Last week I shared my adventures evaluating open source software. Why bother looking at alternatives to ArcGIS? There are significant barriers of entry to ArcGIS. Whenever I give an introductory GIS presentation to anyone, I inevitably have to answer the question of “How can I get access to this software?” Inevitably, the answer is you have to spend a lot of money, or if your institution already has a subscription, you need to go through a lengthy process to get access.
- Price. A single, stand-alone copy of ArcView costs $1500. Not only is that prohibitively expensive for me, it’s impossible for students. Which means that students who are taking a GIS class have to use the software in a computer lab on campus to complete assignments. This is not always convenient for many students, and is particularly problematic where I work since we are primarily a commuter campus.

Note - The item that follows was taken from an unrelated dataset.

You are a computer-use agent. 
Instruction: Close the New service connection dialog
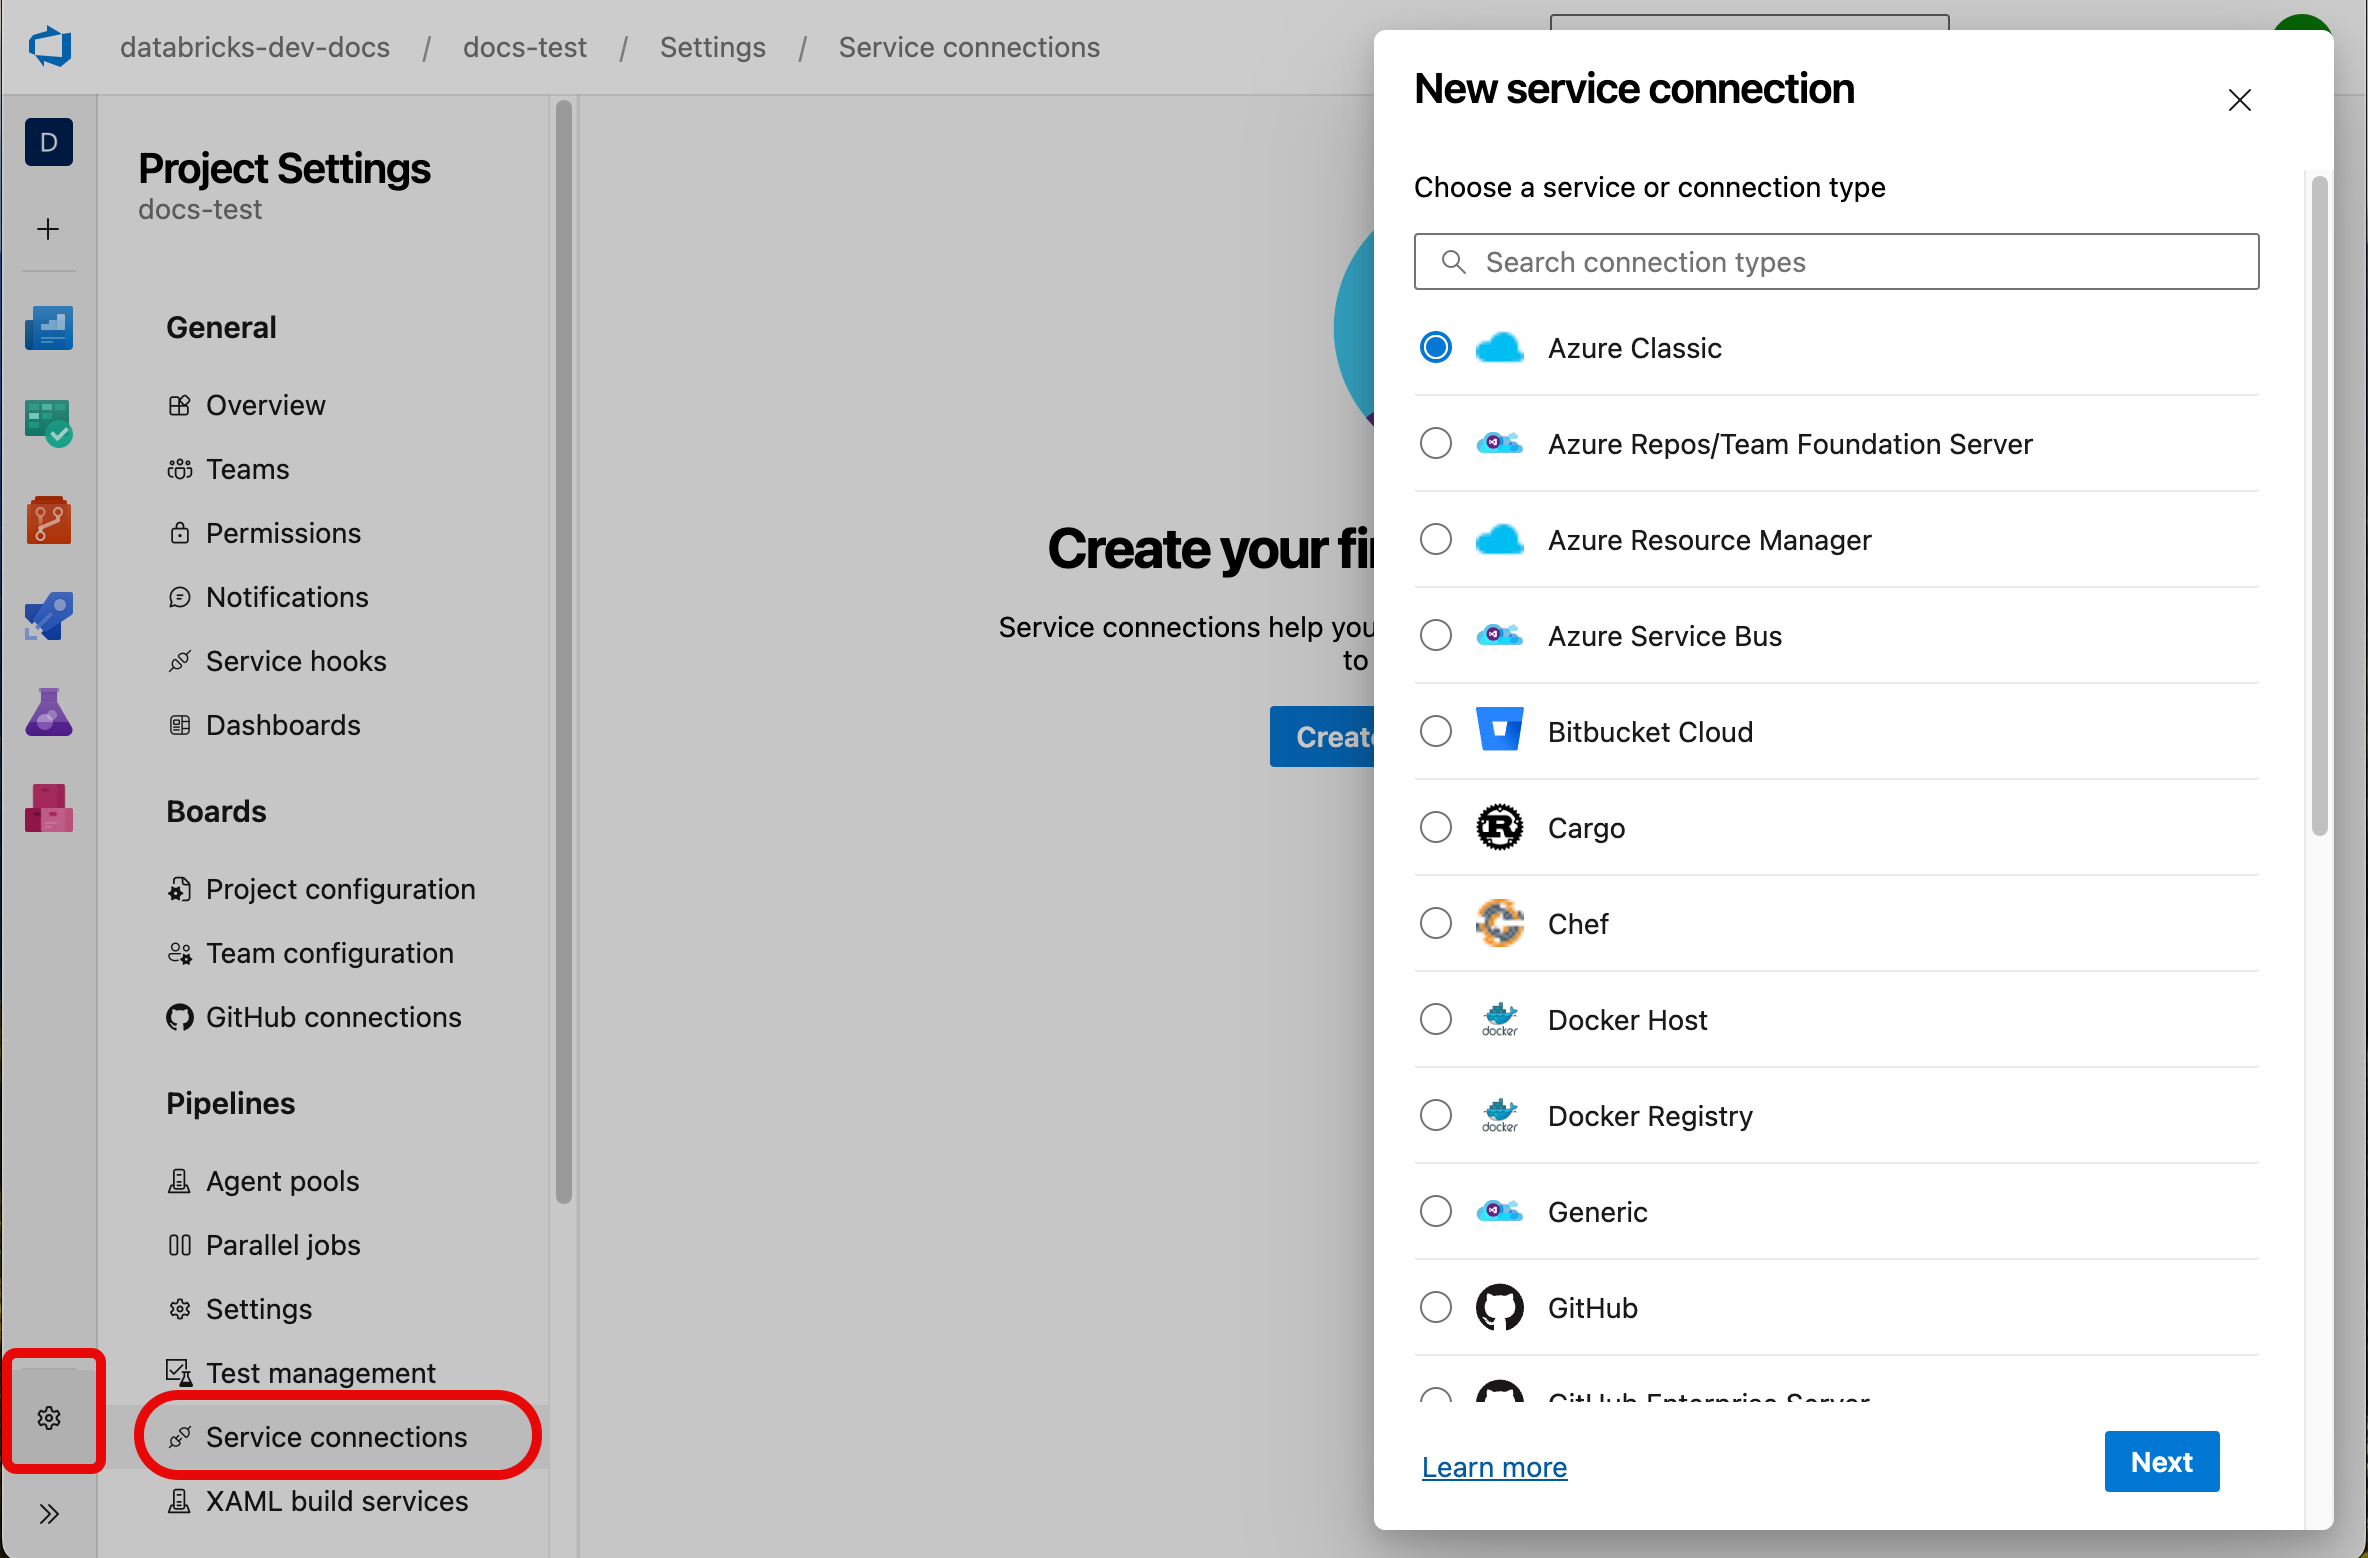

- License limitations. If you’re running Arc through a central license server, PCs have to be connected to the server through a hardwired connection – no wireless. Our library has a laptop checkout program for students which would give students an alternative to using a computer lab. But not being able to install the software on a laptop eliminates this possibility. It also makes it a pain for me to give presentations, as I always have to make sure that the room I’ll be presenting in has the software. My short term solution is to use an eval copy on a laptop. You can purchases USB keys that have the license info on them, but if you work in a large, complex academic or government setting, getting one can be a challenge. And every year we have to go through the process of getting the license renewed.
- Installation and Bugs. As Arc users know, installation can be time consuming, particularly since you can’t have two versions of Arc installed concurrently – you have to uninstall one before installing the new one. And how many service packs have been issued for version 9.2? Six. IT people love it when they have to install fixes in a dozen labs / classrooms in the middle of a semester, particularly when they have to do it 5 or 6 times a year. In reality, we skip several service packs and live with the bugs.
- Forced Obsolescence. This is particularly aggravating. Every year or two, we all have to go through the ritual of making an upgrade, which involves time consuming un-installation and installation. And you need to make sure that different branches of your organization that use GIS are on the same page, otherwise you’ll run into incompatibility issues (like when mxd files created in versionÂ 9.2 don’t work in 9.1).
- Cross platform. I run a linux box at home and occasionally would like to take my work with me. There are a number of students and faculty members at my school who are ardent Mac users. But ArcGIS runs only on Windows.
The open source alternatives are free, easy to install (usually), can be installed anywhere without restrictions, the software doesn’t expire, and upgrades are a rather simple affair. The obvious downside is that none of them have the power, scope, or usability that ArcGIS has. At least, not yet.
I’ve posted the tutorials from the workshop I gave the other day for the NYCRDC. I’ve created a Resources page to hold resources hosted on this site – you can find them there, along with the datasets.
Overall I think it went rather well, but it was way too much material for a three hour workshop! We covered the intro slides, and Part I (Intro to GIS and ArcMap). I did an abridged version of Parts II (Intro to Layout View) and III (finding and downloading data, ArcCatalog, preprocessing in Excel) rather than doing all of II and none of III. The third part covers a lot that the standard ArcGIS texts gloss over (or leave out all together), so I really wanted to cover some of that material. But I couldn’t omit any of the basics in the first two parts, because you really need to know them before you can delve further (and understand why you’re delving). Ahhh, the steep learning curve of GIS!